Task instructions. Where an entry contains a picture, omit the picture and repeat the rest exactly.

(Data extracts Opens)

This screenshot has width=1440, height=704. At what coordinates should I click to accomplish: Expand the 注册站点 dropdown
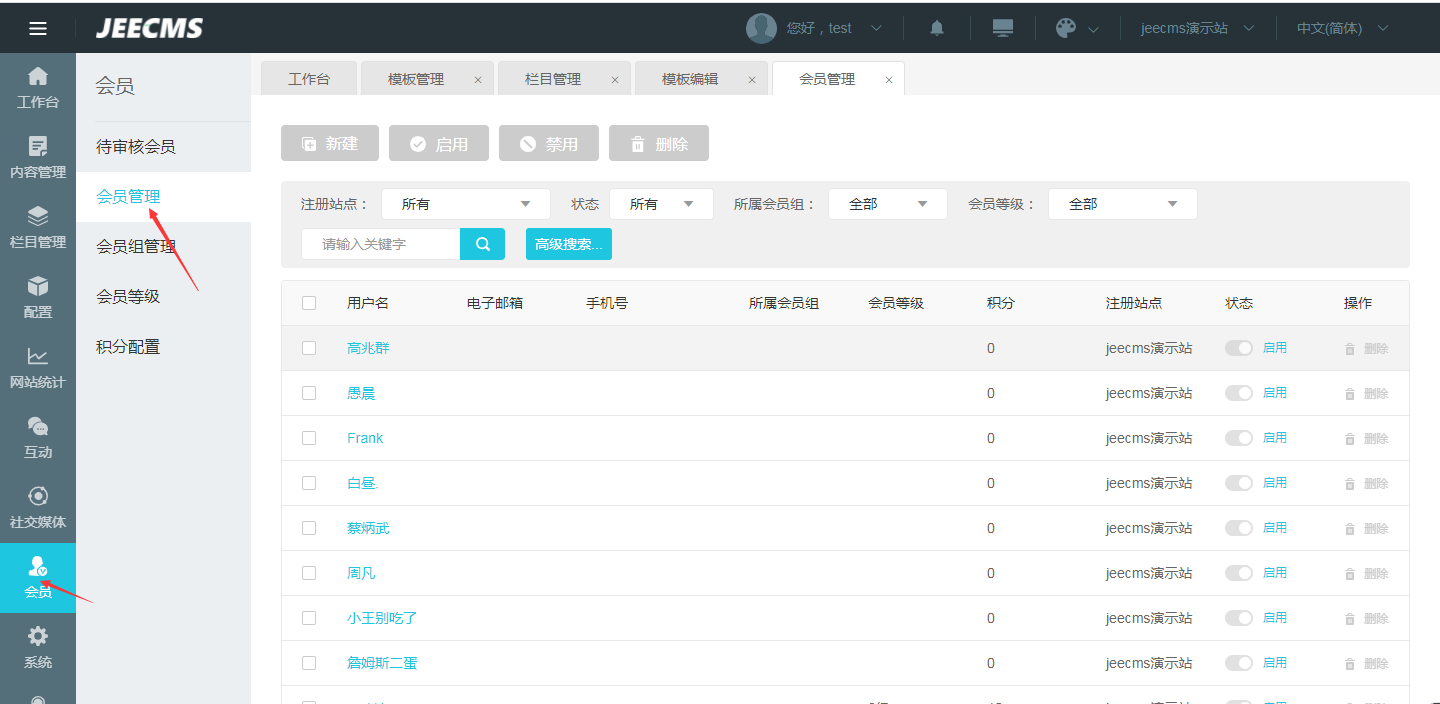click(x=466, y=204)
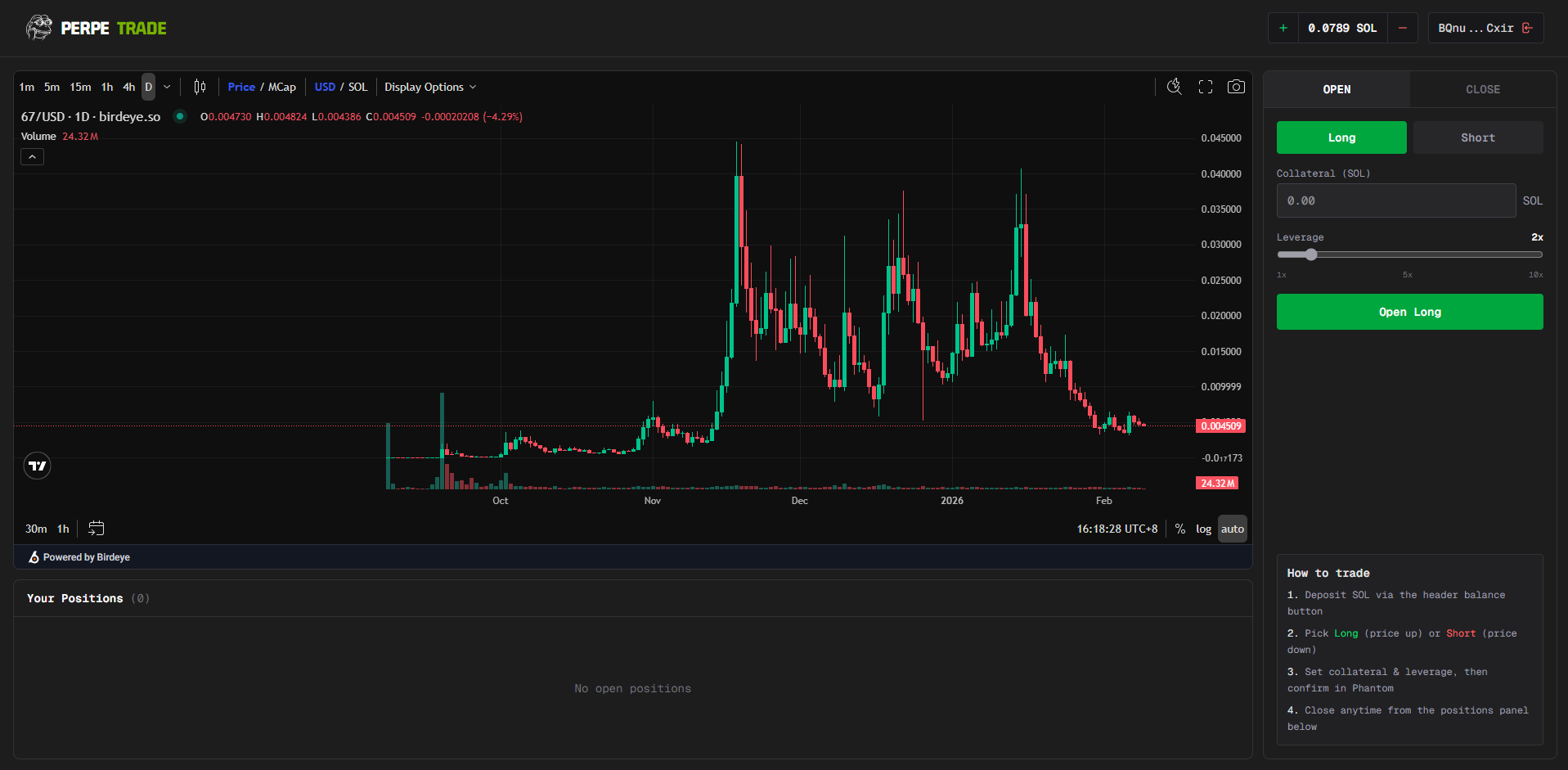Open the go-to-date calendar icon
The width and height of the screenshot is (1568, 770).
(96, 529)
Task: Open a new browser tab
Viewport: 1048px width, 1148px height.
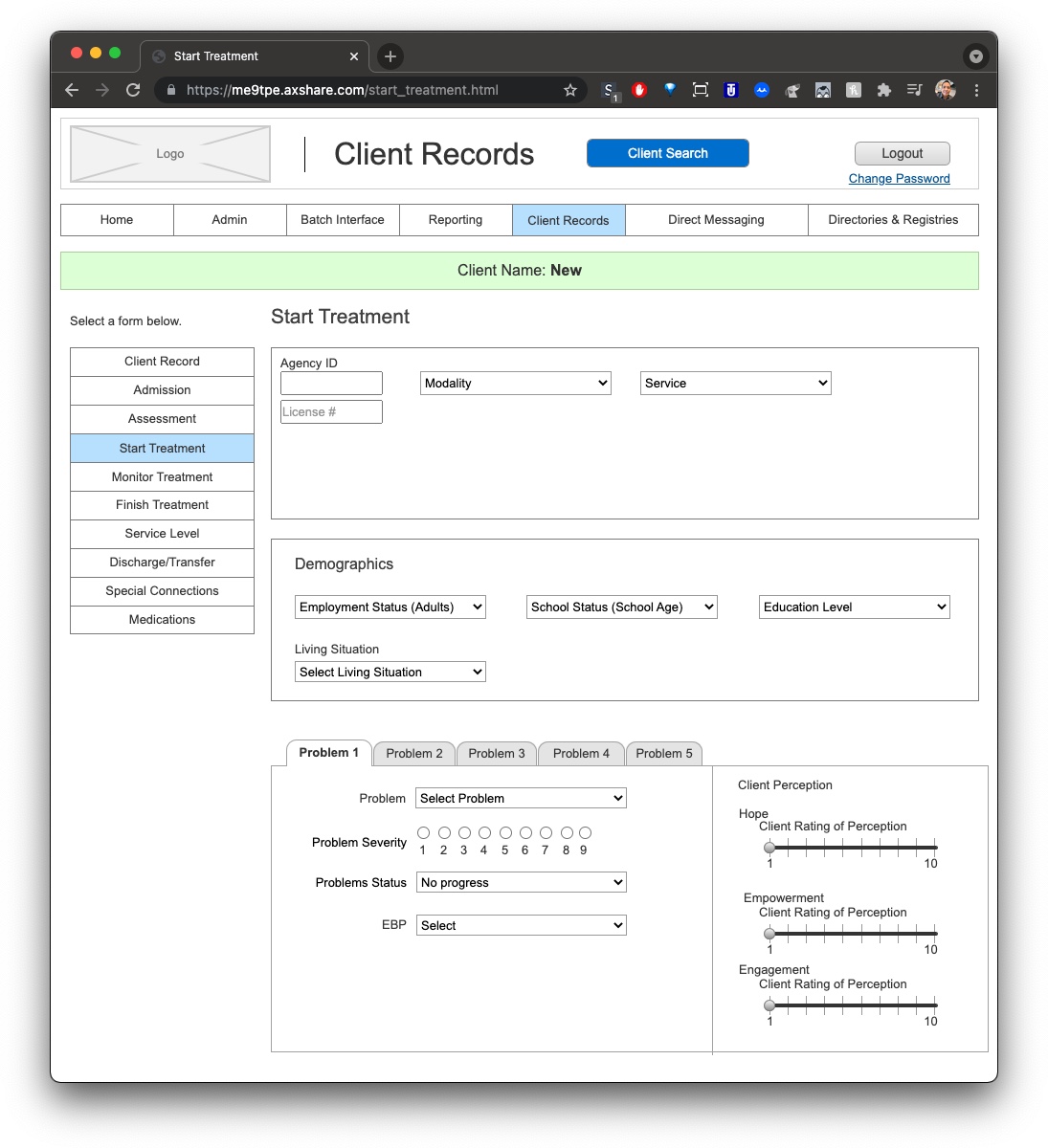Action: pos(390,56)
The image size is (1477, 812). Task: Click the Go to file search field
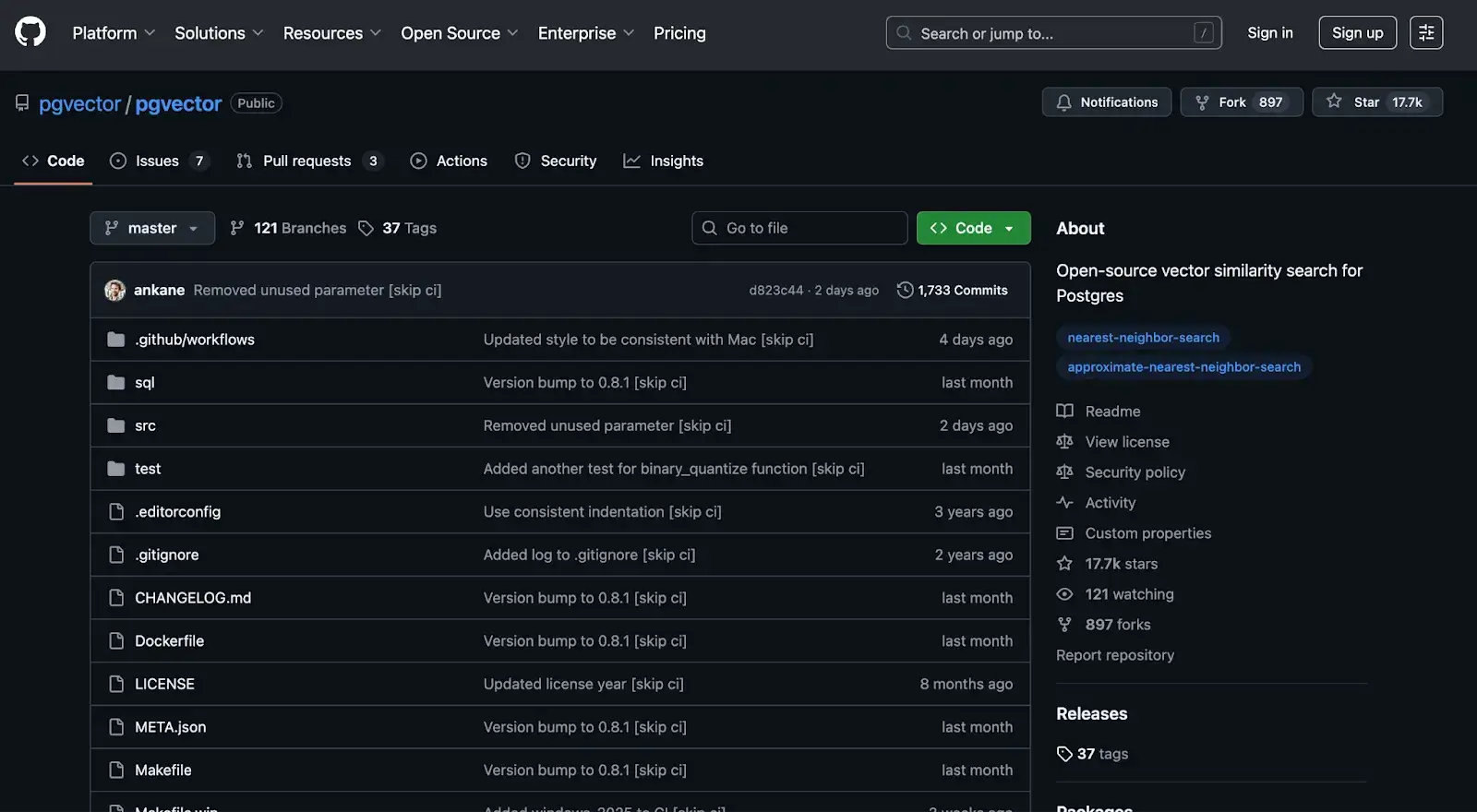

(Data extracts Closes)

Finished exercise.
This screenshot has width=1440, height=704. At what coordinates should I click to accomplish: Expand the 注册站点 dropdown
click(x=466, y=204)
Open the go-to-date calendar icon
The width and height of the screenshot is (1568, 770).
(96, 529)
Task: Open a new browser tab
Viewport: 1048px width, 1148px height.
Action: pos(390,56)
The image size is (1477, 812). Task: Click the Go to file search field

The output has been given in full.